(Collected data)
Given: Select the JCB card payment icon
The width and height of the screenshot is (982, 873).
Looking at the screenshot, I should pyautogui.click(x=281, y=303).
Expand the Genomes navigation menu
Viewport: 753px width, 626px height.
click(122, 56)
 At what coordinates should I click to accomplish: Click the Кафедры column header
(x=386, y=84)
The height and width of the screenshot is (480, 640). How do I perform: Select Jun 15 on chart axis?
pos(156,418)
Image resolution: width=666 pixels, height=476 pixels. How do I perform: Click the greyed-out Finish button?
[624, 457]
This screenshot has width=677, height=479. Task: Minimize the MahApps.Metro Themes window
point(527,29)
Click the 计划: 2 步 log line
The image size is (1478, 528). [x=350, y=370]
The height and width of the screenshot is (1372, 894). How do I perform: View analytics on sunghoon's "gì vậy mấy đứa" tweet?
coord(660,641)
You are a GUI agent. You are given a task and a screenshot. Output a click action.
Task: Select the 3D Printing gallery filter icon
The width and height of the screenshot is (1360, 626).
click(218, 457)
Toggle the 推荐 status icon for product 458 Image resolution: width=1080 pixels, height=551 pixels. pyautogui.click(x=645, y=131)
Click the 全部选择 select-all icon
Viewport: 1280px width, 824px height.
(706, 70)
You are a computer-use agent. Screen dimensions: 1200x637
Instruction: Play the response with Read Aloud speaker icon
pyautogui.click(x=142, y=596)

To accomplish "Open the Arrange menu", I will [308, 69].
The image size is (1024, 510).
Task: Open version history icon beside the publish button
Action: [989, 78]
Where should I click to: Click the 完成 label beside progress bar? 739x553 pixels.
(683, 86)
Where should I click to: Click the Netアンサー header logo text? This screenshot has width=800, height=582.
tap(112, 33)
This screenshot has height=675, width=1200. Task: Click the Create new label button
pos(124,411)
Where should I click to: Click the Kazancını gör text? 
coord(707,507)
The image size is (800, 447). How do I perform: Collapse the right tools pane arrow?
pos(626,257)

§ **The task**:
Copy every line of the data where "agent" is found.

§ **Answer**:
You are a GUI agent. You are given a task and a screenshot. Output a click action.
You are a computer-use agent. Screen dimensions: 1200x637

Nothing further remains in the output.